On their second major-label album, In Defense of the Genre, Max Bemis and his band Say Anything are breaking out the Mellon Collie as well as The Infinite Sadness. The group's double-disc concept album chronicles the last three years of Bemis' life, from his surprise diagnosis and struggle with bipolar disorder to falling in and out of love to searching for a happy religious medium. It's expansive and grandiose, theatrical and personal, and its definitely a risk most bands (and their record labels) aren't willing to take.
"The idea [of releasing a double album] was scaring a lot of people because we're a really young band ... but once [J Records] heard the entirety of the album in order, everyone became a lot more comfortable with it because of how it all fits together," Bemis tells Rock Daily.

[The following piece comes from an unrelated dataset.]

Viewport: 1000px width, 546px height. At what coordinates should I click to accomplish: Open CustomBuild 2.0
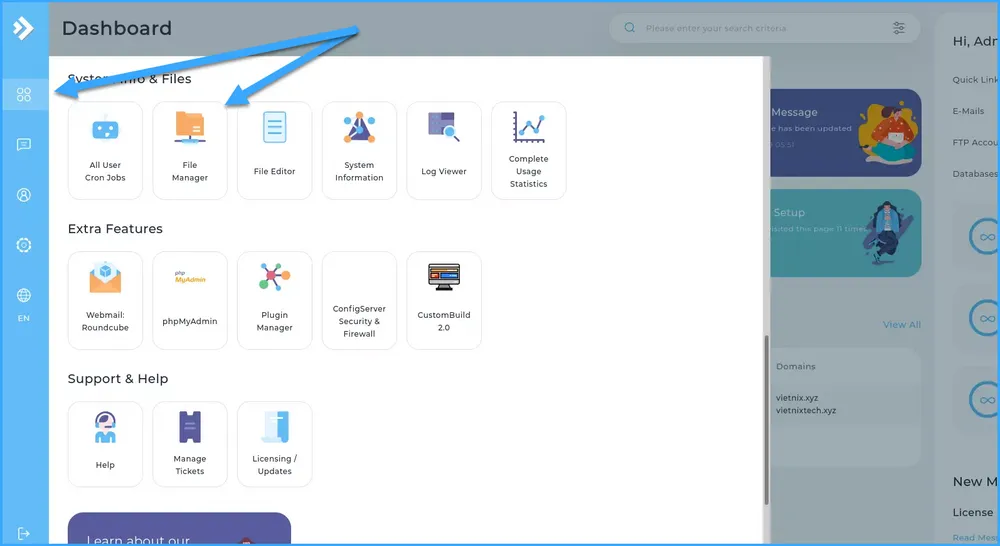point(444,300)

A roster of famous friends probably helped their cause: My Chemical Romance's Gerard Way adds vocals to the title song, Pete Yorn stops by early to help with opener "Skinny, Mean Man," and members of New Found Glory, Paramore, Taking Back Sunday and many more pitch in, as well.
As opposed to the quirkier ... Is A Real Boy, Bemis says this album is more of a "classic pop, big rock album." He adds that his influences are on display\nmore, as well: "Queen, At the Drive-In, ... And You Will Know Us By the Trail of Dead influenced the guitar sound on the record." The Queen lean is especially apparent, as Bemis successfully softens Freddie Mercury's flair for the eccentric while retaining that band's grandiose charm. The songs on In Defense are more like mini-suites; they morph and shape-shift mid-chorus, and no tracks end as they began. So what genre is Say Anything defending? "It's more of a fight between people who are open-minded and people who are closed-minded and stick by old principles," Bemis says.